Para tentar reverter a situação e conscientizar os moradores de Manaus sobre as consequências da falta de árvores na cidade, uma caminhada está marcada para acontecer no próximo domingo (11), às 7h30, no Complexo Turístico da Ponta Negra, Zona Oeste.

Até a tarde de ontem, 1,4 mil pessoas haviam confirmado presença para a passeata de clamor pelo fim das queimadas criminosas, no evento de nome “Chega de Queimadas”, criado no Facebook. “Não dá mais pra fingir que nada disso está acontecendo, por isso, os movimentos ‘Eu que plantei’ e ‘Manaus + Verde’ convocam os amigos para esse grande ato de cidadania”, publicou uma das organizadoras do evento, Luciana Nobre.

A ideia é que os participantes se manifestem por meio de faixas, banners, máscaras e apitos. Na última ação realizada no mesmo local, no início do mês, os participantes caminharam em meio à fumaça que tomava conta da cidade e chamaram a atenção de quem praticava exercícios na Ponta Negra.

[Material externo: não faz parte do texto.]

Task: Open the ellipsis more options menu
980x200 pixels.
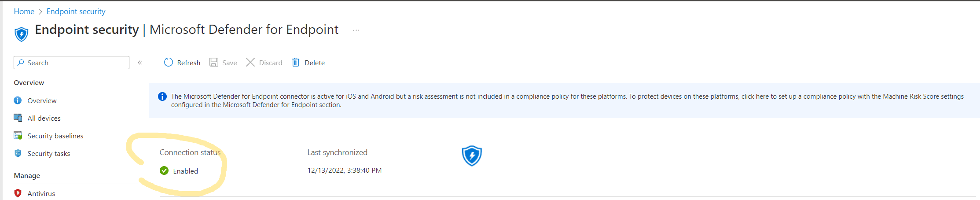Action: pyautogui.click(x=356, y=30)
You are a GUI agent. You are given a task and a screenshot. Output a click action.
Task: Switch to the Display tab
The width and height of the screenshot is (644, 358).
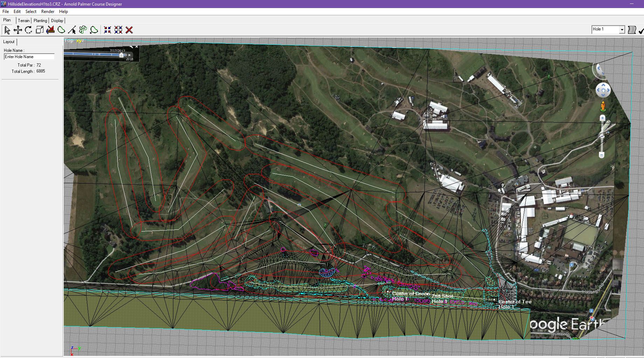coord(57,21)
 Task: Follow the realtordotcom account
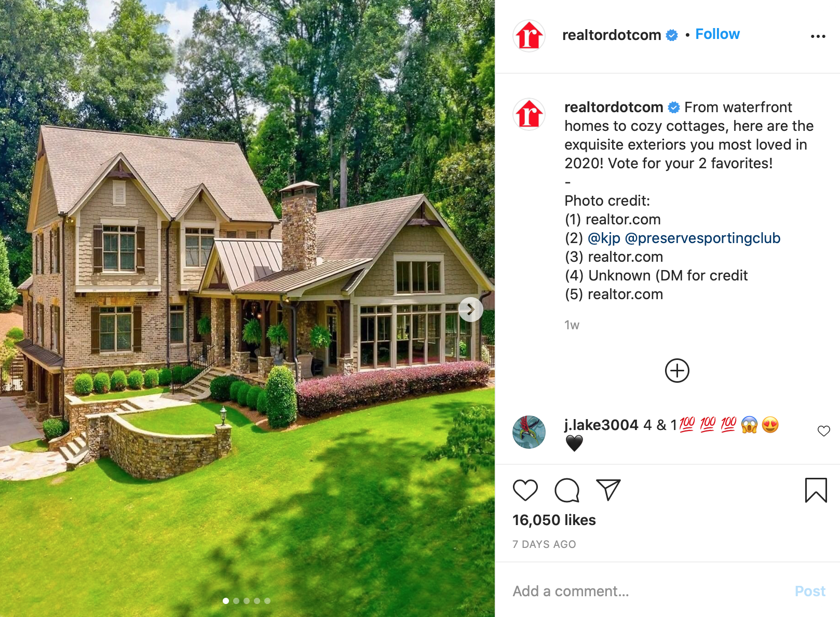click(717, 34)
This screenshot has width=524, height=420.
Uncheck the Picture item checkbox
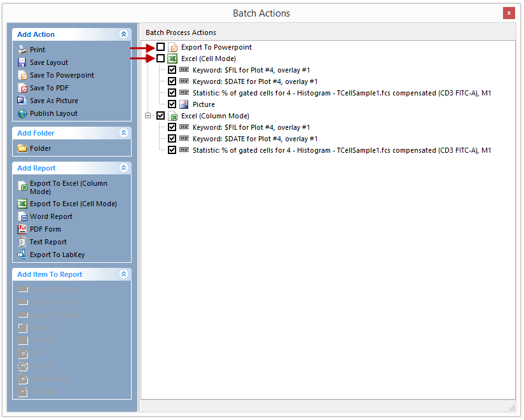(x=172, y=104)
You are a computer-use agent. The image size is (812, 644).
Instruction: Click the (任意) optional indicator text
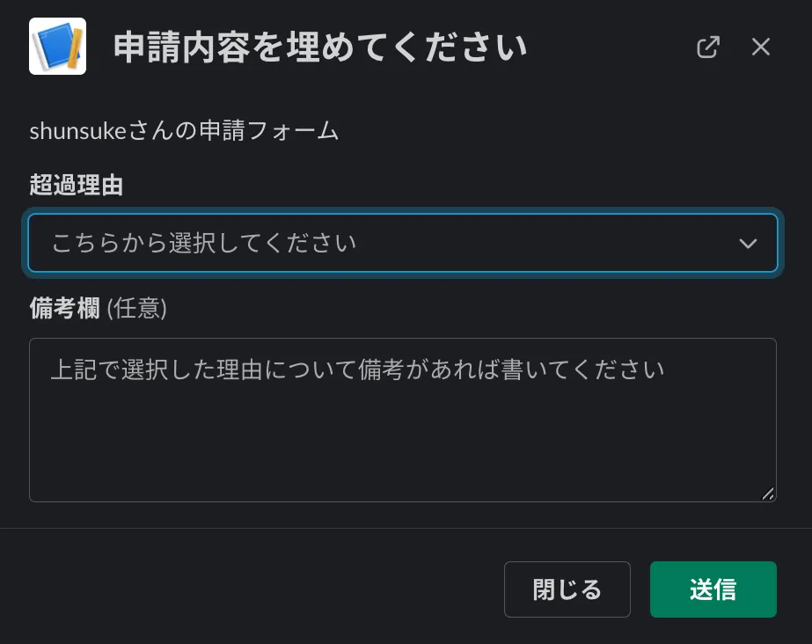[x=136, y=308]
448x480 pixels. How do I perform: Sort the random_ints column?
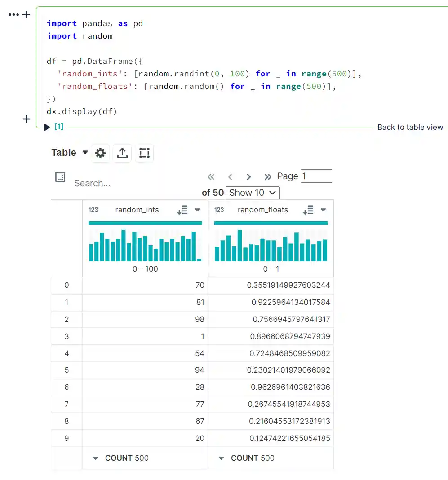click(182, 210)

A página do movimento, que está ganhando adeptos a cada dia,  já possui quase 400 ‘curtidas’ no Facebook.

Recorde de queimadas

O mês de outubro fechou com 2.444 focos de incêndio no Amazonas, segundo  o Instituto Nacional de Pesquisas Espaciais (Inpe).  Desde que os satélites começaram a contabilizar os focos de incêndio, em 1998, este é o terceiro maior índice de queimadas registrado no Estado, perdendo apenas para setembro, com 5.882 focos, e agosto, com 4.548 registros, todos em 2015.

Calor extremo

O estudo “Brasil 2040 – Alternativas de Adaptação às Mudanças Climáticas”, encomendado pela Secretaria de Estudos Estratégicos da Presidência da República sugere que em 25 anos o Brasil conviverá com calor extremo, falta d’água e de energia, queda na produção agropecuária, doenças e prejuízo por ressacas.